I MUSEI AMERICANI A SOSTEGNO DI BLACK LIVES MATTER

Di Laura Carioni 

Tempo di lettura: 3 minuti

Banner del MoMa, credit.

Mentre le proteste scatenate dall’uccisione di George Floyd da parte di poliziotti a Minneapolis (Minnesota) continuano a scuotere gli Stati Uniti, gli artisti e i musei americani hanno iniziato a supportare pubblicamente il movimento “Black Lives Matter” prendendo parte al “Black out Tuesday” e diffondendo messaggi e opere d’arte a sostegno dei manifestanti. L’assassinio di George Floyd ha mobilitato poi a macchia d’olio le istituzioni culturali e i musei di tutto il mondo, ricordando nuovamente che la strada per l’uguaglianza razziale è ancora lunga.

I musei non sono neutrali e non devono esserlo, come afferma ICOM – International Council of Museum:

I musei […] non sono separati dal loro contesto sociale, dalle strutture di potere e dalle lotte delle loro comunità. E quando sembra che siano separati, questa è una scelta – la scelta sbagliata. Come istituzioni di grande fiducia nelle nostre società, i musei hanno la responsabilità e il dovere di combattere l’ingiustizia razziale e L’anti-black racism a tutti i livelli, dalle storie che raccontano alla diversità del loro personale.

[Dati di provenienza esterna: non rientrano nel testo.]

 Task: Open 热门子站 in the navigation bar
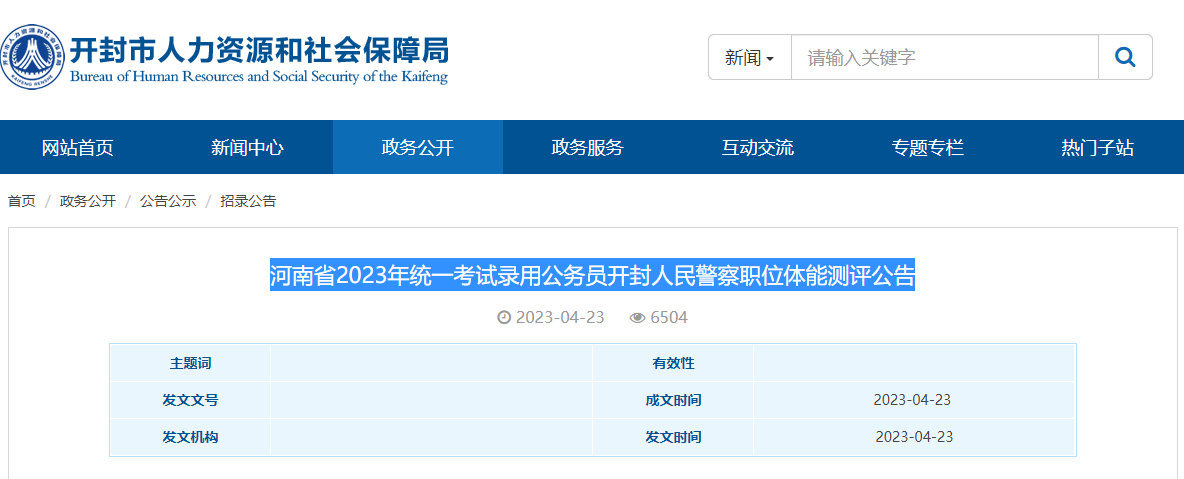(x=1097, y=148)
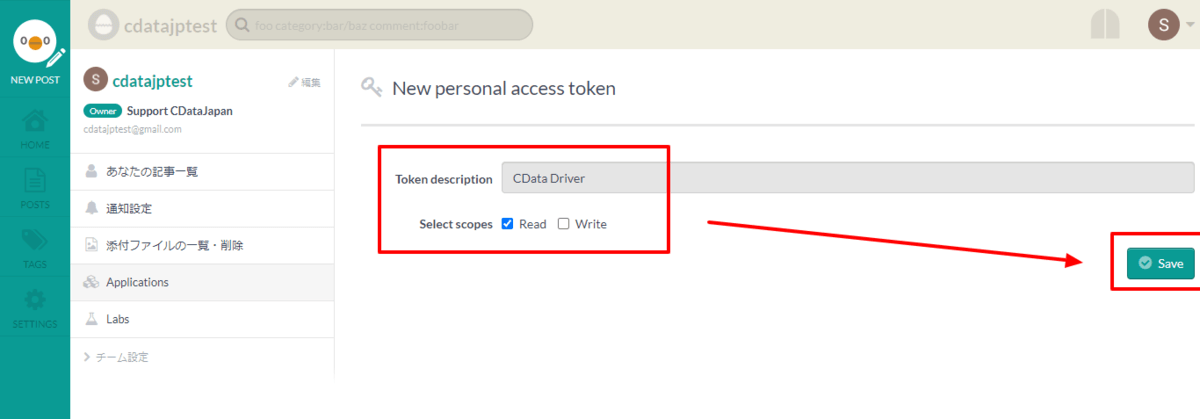Open あなたの記事一覧 menu item
Viewport: 1200px width, 419px height.
pyautogui.click(x=152, y=172)
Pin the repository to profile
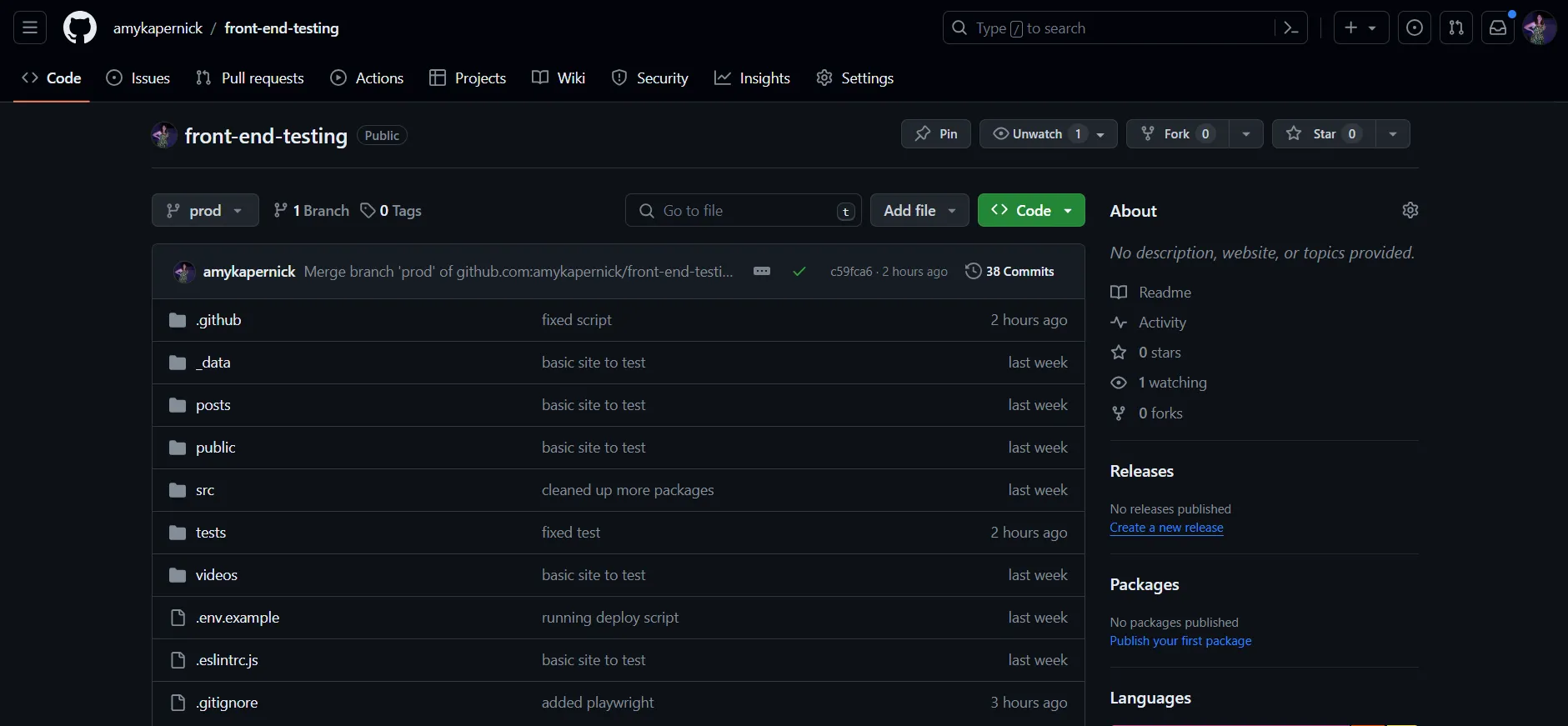The height and width of the screenshot is (726, 1568). click(935, 134)
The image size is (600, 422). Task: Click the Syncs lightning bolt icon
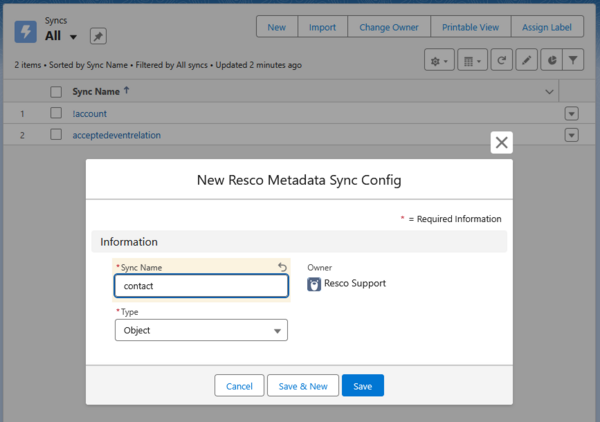coord(26,30)
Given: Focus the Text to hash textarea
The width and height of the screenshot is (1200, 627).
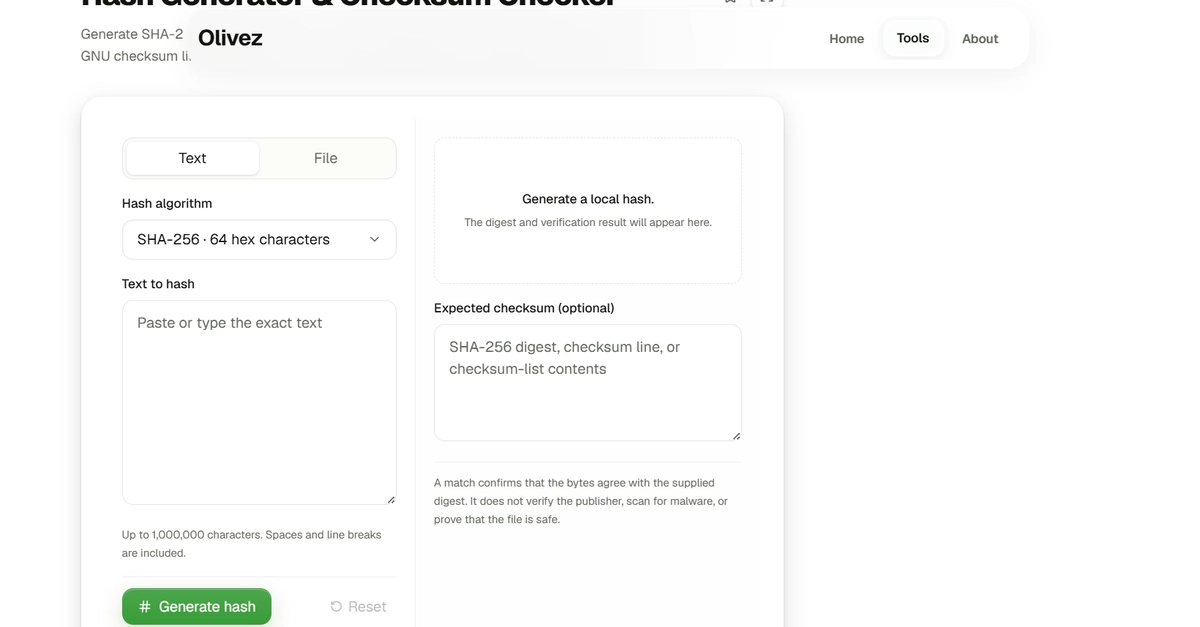Looking at the screenshot, I should pyautogui.click(x=259, y=403).
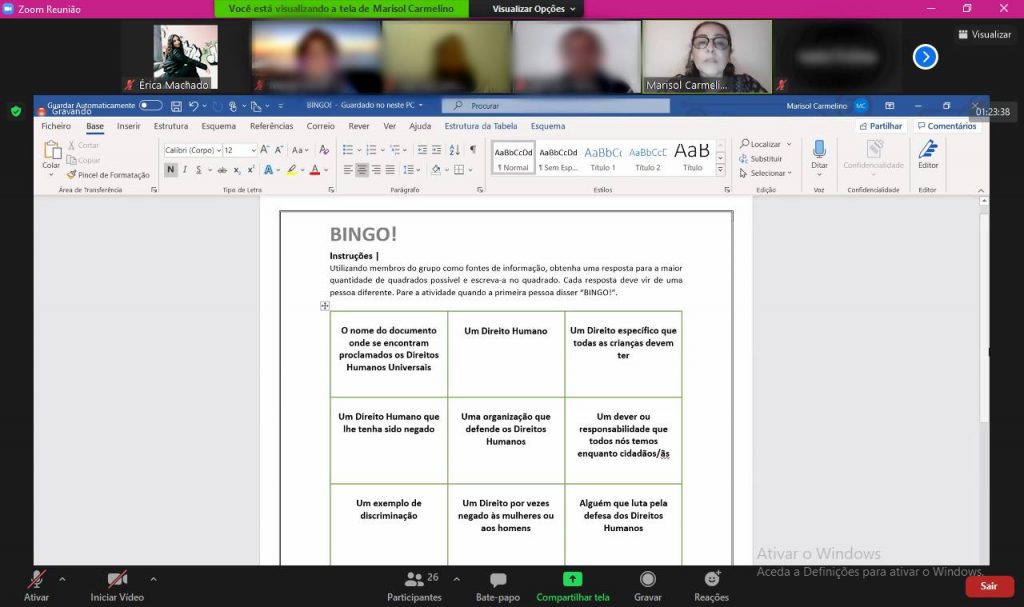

Museums for Equality: The Time is Now | Musei per l’uguaglianza: il momento è ora. Credit. 

Il Whitney Museum ha aperto le fila il 1° giugno, postando l’opera dell’artista Dread Scott, una bandiera nera recante la scritta “A Man Was Lynched by Police Yesterday” (2015), che è anche il titolo dell’opera.

Dread Scott, “A Man Was Lynched by Police Yesterday” (2015), Credit.

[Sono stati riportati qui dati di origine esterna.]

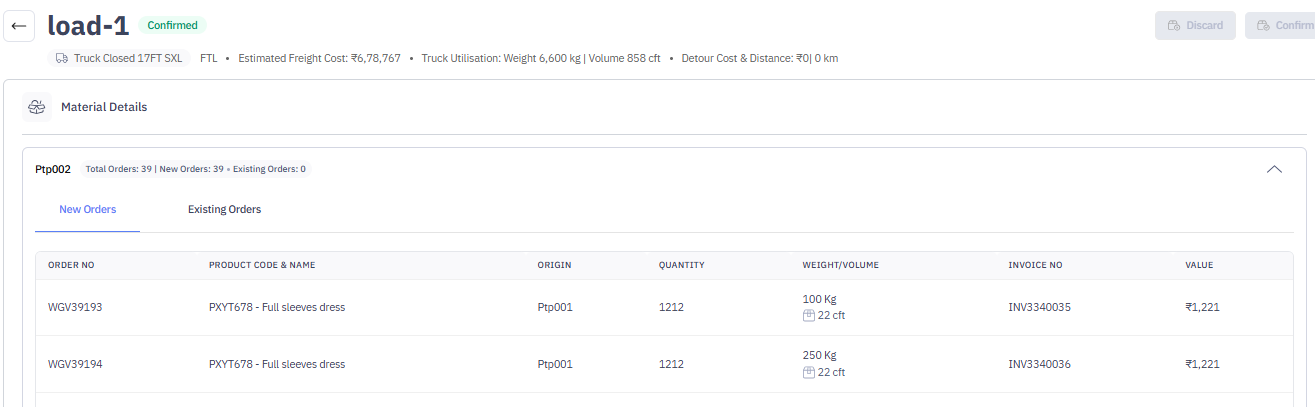Viewport: 1315px width, 407px height.
Task: Click the Material Details box icon
Action: pos(38,107)
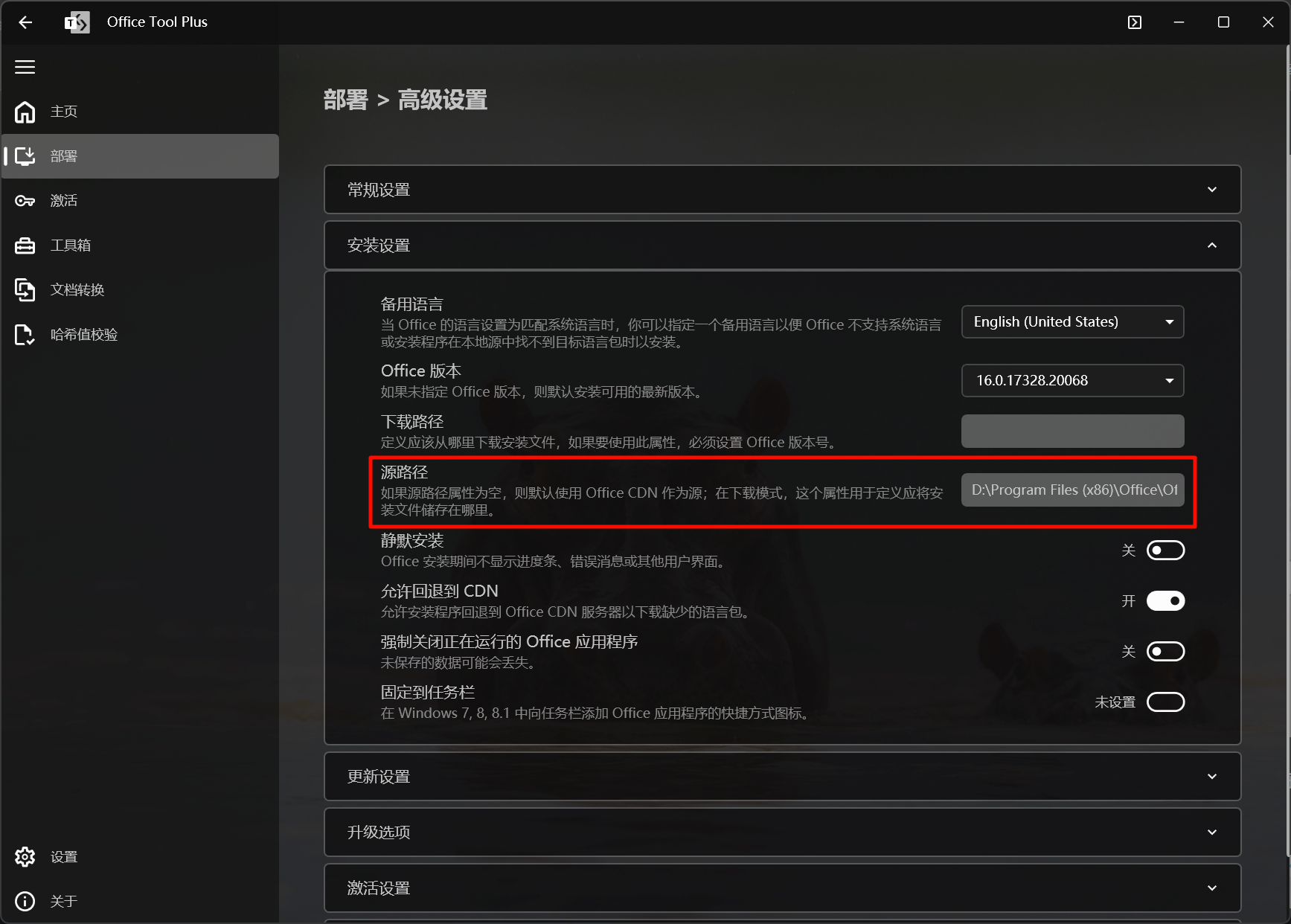Open the 备用语言 English (United States) dropdown

(x=1071, y=322)
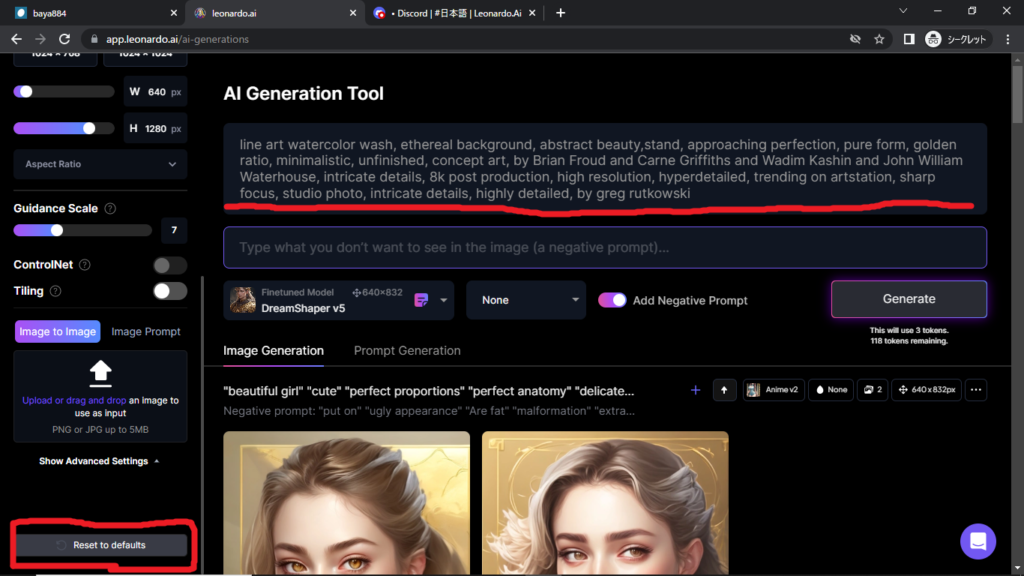
Task: Click the Tiling help question mark icon
Action: pos(55,291)
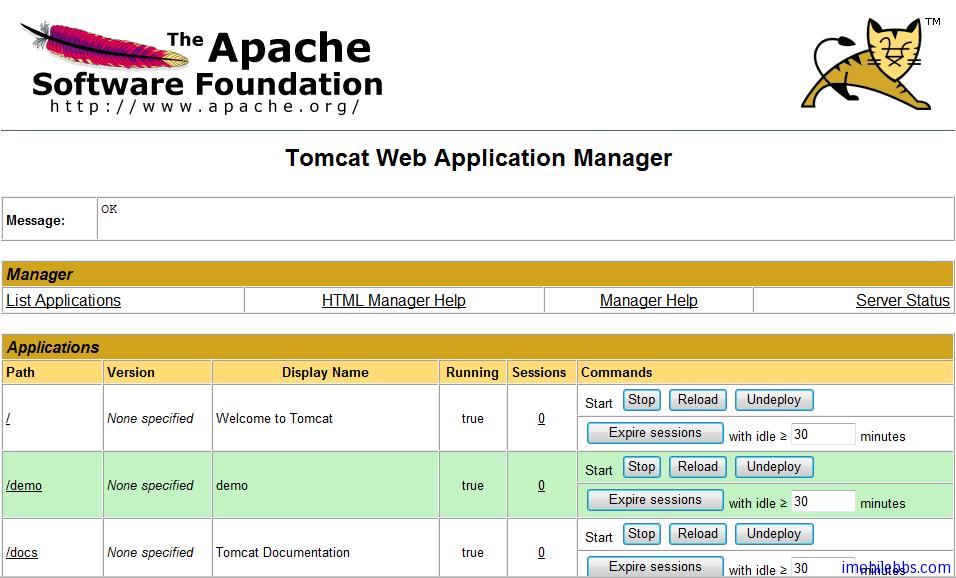Undeploy the demo application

Il MoMA ha aderito al movimento pubblicando sulla pagina Instagram le opere di Jacob Lawrence, in particolare la “Migration Series”, che rappresenta scene di violenza razziale durante e dopo la Prima Guerra Mondiale; ha poi dato ampio spazio al lavoro di Arthur Jafa, con i suoi video e dedica una sezione del sito ufficiale, dal titolo “A place to start” descritto come “un elenco incompleto di organizzazioni che combattono il razzismo e sostengono la giustizia e l’uguaglianza” per raccogliere piattaforme, contributi di pensiero, pagine in cui sono avviate forti campagne di crowdfunding e sensibilizzazione al tema, una sezione “open” in continuo aggiornamento.

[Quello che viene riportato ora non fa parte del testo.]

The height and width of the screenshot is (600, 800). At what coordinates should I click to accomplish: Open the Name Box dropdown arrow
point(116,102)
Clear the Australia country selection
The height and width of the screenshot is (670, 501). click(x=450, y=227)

Jacob Lawrence. The migrants arrived in great numbers (40/60) 1940–41. MoMa, Credit.

L’appoggio è arrivato anche dal Metropolitan Museum che con un intenso comunicato si espone con forza, affermando la solidarietà del Met alla comunità nera, ribadito i continui sforzi per diversificare l’istituzione e chiarire che il movimento Black Lives Matter ha un impatto diretto sul lavoro dei dipendenti museali.

Nel comunicato il Met sostiene che l’arte possa essere un potente strumento per commentare avvenimenti contemporanei e che i musei possano (e debbano) svolgere un ruolo importante nel facilitare discussioni importanti, seppur scomode. Mentre la conversazione nazionale sull’ingiustizia razziale si è intensificata negli ultimi giorni, il Met ha utilizzato i propri canali social per evidenziare le opere della collezione che invitano a riflettere sul complicato passato e presente degli USA: quattro incisioni di Glenn Ligon che mettono in luce gli scritti di Zora Neale Hurston e Ralph Ellison, insieme a “Freedom of Speech” dell’artista Faith Ringgold, un’opera che contrappone i nobili ideali della “Carta Dei Diritti” ai nomi degli americani a cui sono stati negati.

We must create a workplace that is free from racism and bias, so that all staff feel welcomed, valued, and safe. – Dobbiamo creare un luogo di lavoro libero da razzismo e pregiudizi, in modo che tutto il personale si senta accolto, apprezzato e sicuro.

Daniel H. Weiss, President and CEO; and Max Hollein, Director – Standing in Solidarity, Committing to the Work Ahead, 1 giugno 2020

In copertina: National Museum of African American History and Culture Credit.